Tuesday, May 27, 2008

Target First Saturdays @Brooklyn Museum




Every month, Target sponsors First Saturdays at the Brooklyn Museum. To start, visitors are greeted warmly in the sculpture garden by music that demands acknowledgement. Even if you're only comfortable swaying or tapping your foot, be assured: the music will move you. Literally.

Target First Saturdays offer a variety of quality programming, all for the price of standing in line at the Visitor's Center. (The suggested price of admission for the museum is $8, so contribute what you can to support the museum.) In June, planned First Saturday activities include artist discussions, Balinese music & dance, organic jewelry-making, and a showing of the movie, Singapore Dreaming. And, of course, the day closes in the parking lot with a First Saturday tradition: the dance party.

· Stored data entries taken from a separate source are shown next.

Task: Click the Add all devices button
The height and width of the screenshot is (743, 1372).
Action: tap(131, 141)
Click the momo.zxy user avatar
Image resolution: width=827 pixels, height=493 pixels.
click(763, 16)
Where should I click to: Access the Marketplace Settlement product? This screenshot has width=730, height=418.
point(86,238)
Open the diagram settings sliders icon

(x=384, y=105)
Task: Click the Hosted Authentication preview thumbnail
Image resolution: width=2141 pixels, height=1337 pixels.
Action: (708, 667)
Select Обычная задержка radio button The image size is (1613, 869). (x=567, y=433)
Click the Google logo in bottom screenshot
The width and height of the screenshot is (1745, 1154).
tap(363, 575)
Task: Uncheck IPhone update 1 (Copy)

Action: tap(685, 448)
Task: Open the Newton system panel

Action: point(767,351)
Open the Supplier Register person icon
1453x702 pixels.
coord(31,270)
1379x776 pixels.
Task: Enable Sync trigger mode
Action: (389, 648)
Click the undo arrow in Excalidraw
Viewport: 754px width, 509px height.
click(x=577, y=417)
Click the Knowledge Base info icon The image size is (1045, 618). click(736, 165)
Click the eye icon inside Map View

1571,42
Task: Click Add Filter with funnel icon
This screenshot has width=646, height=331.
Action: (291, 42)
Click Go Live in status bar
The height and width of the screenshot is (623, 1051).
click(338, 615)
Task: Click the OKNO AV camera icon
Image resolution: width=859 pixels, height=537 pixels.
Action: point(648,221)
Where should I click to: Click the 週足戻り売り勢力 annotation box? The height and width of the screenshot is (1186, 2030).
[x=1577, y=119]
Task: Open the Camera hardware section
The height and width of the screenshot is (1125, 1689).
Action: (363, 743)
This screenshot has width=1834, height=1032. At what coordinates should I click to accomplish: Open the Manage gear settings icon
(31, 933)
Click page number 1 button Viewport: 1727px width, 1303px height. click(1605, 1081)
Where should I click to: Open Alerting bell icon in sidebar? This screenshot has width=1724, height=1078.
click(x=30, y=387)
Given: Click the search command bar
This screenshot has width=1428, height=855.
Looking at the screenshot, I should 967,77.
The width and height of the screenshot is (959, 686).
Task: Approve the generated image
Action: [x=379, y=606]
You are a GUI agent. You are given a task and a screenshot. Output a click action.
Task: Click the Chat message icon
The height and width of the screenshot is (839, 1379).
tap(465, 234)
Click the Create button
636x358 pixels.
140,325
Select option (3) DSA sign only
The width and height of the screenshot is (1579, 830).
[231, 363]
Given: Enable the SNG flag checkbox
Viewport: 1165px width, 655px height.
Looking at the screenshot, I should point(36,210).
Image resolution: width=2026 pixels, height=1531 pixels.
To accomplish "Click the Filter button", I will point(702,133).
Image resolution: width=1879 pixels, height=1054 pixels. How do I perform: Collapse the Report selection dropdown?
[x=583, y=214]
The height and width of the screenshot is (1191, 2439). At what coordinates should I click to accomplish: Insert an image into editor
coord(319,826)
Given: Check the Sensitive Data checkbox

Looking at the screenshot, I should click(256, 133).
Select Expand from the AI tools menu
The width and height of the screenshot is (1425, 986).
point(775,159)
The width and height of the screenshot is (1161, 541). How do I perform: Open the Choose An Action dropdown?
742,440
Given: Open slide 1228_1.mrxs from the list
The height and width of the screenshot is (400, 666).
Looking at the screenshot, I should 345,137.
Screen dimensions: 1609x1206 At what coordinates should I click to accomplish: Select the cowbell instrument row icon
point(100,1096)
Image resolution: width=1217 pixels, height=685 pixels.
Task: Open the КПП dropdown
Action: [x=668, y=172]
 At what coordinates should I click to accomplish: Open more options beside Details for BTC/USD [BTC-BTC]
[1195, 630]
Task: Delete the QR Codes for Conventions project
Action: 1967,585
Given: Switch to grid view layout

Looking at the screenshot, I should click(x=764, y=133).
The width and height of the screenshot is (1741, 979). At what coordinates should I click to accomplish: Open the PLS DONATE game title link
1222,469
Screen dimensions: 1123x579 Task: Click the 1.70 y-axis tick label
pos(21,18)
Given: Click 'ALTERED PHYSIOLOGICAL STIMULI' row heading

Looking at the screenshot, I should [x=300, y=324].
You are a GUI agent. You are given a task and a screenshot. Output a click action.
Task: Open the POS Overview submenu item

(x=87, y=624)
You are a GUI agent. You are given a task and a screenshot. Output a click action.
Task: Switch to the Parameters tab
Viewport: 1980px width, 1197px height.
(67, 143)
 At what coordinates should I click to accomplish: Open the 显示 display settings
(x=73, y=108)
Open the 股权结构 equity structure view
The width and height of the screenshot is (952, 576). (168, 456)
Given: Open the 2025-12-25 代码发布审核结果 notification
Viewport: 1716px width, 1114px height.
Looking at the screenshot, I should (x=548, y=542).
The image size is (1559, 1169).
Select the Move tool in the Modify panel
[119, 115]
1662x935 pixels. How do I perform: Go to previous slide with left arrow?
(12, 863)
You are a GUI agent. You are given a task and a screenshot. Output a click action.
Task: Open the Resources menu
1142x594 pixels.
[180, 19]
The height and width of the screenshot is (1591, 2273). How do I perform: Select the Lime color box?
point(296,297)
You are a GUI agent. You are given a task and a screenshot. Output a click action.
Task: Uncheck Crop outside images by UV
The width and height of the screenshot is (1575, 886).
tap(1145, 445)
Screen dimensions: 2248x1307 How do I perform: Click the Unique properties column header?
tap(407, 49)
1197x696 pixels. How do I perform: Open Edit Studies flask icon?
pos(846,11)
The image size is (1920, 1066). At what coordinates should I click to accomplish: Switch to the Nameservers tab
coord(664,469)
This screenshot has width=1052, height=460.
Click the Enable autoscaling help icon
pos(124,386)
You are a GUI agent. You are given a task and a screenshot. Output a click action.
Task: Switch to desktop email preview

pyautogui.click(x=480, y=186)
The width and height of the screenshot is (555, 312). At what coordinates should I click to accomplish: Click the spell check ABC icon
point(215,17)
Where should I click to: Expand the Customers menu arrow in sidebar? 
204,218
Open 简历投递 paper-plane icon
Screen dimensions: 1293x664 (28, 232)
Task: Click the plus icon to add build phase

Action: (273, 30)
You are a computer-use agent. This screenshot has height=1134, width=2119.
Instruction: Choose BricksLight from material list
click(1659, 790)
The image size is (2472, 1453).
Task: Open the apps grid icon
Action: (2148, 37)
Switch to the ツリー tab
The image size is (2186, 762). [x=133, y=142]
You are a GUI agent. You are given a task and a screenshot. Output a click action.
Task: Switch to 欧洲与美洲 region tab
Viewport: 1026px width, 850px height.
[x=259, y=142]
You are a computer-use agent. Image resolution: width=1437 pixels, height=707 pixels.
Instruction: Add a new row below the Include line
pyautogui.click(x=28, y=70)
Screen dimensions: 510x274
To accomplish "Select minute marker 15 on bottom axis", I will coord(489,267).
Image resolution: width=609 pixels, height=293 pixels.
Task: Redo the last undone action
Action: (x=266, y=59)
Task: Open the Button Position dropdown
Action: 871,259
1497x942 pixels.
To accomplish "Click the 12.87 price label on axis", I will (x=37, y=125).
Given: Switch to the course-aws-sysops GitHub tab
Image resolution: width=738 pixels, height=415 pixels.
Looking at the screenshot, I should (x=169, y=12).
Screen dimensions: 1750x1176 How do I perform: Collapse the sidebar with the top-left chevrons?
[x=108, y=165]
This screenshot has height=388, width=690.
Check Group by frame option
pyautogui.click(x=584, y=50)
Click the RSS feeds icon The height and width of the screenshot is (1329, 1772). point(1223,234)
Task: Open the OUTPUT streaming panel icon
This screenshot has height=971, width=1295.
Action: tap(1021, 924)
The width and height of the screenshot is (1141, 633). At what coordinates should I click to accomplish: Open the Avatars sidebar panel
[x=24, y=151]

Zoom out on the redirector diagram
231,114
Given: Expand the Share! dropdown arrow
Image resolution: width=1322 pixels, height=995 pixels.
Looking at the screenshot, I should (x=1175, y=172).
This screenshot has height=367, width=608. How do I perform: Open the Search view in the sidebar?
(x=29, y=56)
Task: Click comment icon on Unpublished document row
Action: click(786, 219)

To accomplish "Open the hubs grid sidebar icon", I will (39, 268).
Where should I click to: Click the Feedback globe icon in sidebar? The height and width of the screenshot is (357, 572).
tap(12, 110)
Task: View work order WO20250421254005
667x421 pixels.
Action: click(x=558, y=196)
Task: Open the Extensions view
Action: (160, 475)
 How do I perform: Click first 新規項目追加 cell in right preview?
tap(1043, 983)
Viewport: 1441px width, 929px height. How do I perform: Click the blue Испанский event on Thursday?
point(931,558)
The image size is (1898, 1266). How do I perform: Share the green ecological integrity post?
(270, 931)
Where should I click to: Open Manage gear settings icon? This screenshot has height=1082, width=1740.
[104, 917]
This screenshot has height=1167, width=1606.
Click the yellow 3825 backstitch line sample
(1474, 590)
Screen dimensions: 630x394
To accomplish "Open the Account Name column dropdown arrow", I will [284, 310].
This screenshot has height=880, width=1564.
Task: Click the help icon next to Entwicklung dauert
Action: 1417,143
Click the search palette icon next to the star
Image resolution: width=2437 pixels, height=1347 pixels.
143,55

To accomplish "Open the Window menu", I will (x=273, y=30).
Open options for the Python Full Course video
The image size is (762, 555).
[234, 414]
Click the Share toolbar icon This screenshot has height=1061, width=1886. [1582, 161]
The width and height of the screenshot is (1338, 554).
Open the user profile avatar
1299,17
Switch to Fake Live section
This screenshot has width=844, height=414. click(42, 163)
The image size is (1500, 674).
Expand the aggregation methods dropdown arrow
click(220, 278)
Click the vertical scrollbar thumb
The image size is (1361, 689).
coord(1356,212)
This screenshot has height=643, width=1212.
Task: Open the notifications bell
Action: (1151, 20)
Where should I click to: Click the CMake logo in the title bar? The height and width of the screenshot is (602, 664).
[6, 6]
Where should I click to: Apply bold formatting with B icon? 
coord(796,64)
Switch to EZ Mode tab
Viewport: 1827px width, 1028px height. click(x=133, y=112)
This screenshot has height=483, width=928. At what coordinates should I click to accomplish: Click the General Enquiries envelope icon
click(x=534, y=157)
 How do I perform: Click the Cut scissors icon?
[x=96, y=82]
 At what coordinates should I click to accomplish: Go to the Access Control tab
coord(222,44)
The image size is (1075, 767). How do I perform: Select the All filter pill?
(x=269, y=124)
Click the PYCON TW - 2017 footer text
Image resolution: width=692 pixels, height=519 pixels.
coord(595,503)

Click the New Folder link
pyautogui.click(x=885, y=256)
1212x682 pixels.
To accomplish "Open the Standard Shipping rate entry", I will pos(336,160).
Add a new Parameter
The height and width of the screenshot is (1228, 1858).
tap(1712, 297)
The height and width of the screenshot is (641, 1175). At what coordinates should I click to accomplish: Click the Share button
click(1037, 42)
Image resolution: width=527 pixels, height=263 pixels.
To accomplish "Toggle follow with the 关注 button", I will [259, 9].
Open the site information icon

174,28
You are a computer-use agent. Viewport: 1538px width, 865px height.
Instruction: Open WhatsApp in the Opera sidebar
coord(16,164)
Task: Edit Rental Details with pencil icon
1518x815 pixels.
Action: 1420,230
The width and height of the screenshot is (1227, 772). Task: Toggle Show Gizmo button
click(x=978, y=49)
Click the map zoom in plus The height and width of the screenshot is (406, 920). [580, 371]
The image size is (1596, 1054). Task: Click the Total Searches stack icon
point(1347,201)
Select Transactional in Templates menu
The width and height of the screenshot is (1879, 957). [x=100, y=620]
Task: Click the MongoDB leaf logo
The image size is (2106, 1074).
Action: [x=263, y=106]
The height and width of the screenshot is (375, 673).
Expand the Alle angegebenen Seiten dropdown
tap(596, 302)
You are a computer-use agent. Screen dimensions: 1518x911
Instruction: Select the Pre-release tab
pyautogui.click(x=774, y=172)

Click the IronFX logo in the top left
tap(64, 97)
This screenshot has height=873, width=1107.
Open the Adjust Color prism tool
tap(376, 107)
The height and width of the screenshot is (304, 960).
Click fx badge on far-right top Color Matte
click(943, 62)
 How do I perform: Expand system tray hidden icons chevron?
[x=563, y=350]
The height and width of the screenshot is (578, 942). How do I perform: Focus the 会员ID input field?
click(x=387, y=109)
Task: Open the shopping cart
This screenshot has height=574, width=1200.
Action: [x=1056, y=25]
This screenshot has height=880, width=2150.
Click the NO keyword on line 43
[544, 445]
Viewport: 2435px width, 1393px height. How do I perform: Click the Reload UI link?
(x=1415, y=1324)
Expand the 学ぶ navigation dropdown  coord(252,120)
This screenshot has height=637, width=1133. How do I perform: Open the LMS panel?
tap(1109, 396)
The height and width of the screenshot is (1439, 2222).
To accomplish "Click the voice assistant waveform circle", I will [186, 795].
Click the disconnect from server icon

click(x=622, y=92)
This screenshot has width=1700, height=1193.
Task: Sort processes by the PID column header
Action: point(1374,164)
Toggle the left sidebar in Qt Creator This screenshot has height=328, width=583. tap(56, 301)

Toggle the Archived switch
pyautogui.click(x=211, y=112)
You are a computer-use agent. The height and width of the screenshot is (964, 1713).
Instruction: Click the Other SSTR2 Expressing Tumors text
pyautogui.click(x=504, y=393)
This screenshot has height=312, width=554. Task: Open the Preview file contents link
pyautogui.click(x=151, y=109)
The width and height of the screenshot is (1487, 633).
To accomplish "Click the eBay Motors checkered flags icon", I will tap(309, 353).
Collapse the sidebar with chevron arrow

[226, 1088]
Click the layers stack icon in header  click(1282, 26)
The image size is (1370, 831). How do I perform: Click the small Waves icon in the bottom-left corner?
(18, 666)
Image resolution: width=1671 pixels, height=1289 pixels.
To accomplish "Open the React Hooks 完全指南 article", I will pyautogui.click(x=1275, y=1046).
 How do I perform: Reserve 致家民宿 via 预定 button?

If you've time and mind to explore the permanent collections, know that the Brooklyn Museum collection has unimaginable breadth, from the Sackler Center for Feminist Art, to...well, who can describe the museum best but the museum itself:

"...the permanent collections include world-famous objects of ancient Egyptian art; notable ancient Middle Eastern material; important European paintings and sculpture; one of the most comprehensive collections anywhere of American paintings; representative drawings, prints, and photographs; contemporary art; decorative arts, including twenty-six period rooms; wide-ranging Asian works embracing the arts of China, Korean, Japan, and South and Southeast Asia; a remarkable concentration of Islamic art; enormous holdings of the indigenous arts of North, Central, and South America; major objects from the Pacific Islands; and one of the largest and finest collections of African art in the United States."
The museum's website is quite impressive, and I am most intrigued by their 360-degree webtour of Judy Chicago's The Dinner Party:
"an important icon of 1970s feminist art and a milestone in twentieth-century art, is presented as the centerpiece around which the Elizabeth A. Sackler Center for Feminist Art is organized...comprises a massive ceremonial banquet, arranged on a triangular table with a total of thirty-nine place settings, each commemorating an important woman from history."

You can also search a database for information about works found in the Luce Center for American Art's visible storage area. Not to mention the rather detailed summaries of other parts of the museum found here. And art students & fashion lovers take note: the Takashi Murakami exhibit will be at the Brooklyn Museum until July 13, 2008. Enjoy!